Karpathy's own wiki has 400,000 words he rarely touches directly. But he touches it constantly through conversation. The AI does the grunt work. He does the thinking.

Where This Goes

i still think about that Hacker News comment. "Isn't this just kicking the can down the road?"

The honest answer is maybe. If context windows keep growing, the difference between RAG and compiled knowledge might blur. If multimodal models get better at reasoning over raw documents, the wiki layer might become unnecessary.

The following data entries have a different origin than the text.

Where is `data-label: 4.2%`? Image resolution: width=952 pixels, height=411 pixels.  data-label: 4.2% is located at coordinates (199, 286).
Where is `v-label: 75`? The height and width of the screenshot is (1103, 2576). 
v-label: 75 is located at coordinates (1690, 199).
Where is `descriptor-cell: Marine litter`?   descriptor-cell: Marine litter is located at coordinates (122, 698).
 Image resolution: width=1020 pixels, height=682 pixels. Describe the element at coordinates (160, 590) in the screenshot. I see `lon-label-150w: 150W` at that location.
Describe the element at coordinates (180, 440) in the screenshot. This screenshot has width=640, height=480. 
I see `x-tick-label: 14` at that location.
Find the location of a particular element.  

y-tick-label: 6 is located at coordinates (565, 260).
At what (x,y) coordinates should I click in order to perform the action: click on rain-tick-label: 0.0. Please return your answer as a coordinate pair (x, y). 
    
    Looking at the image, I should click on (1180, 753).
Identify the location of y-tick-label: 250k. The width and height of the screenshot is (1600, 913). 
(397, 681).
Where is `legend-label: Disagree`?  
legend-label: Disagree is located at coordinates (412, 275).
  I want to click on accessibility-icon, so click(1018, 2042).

But here's what i think. The insight isn't about technology. It's about division of labor. Humans are good at judgment, curiosity, asking the right questions. AI is good at patience, consistency, mechanical organization. The LLM Wiki pattern respects both.

Karpathy said something in his idea file that stuck with me. "The tedious part of maintaining a knowledge base is not the reading or the thinking. It's the bookkeeping."

That's the whole thing in one sentence. We're not building AI to replace our minds. We're building it to handle the parts of knowledge work that make us quit. The filing. The updating. The endless maintenance that turns enthusiasm into obligation.

The LLM Wiki won't kill RAG. They're different tools for different scales. But it might change how we think about AI collaboration. Less like a search engine. More like a research partner who never gets tired of organizing the notes.

Ask yourself this. What would you learn if you weren't worried about forgetting it?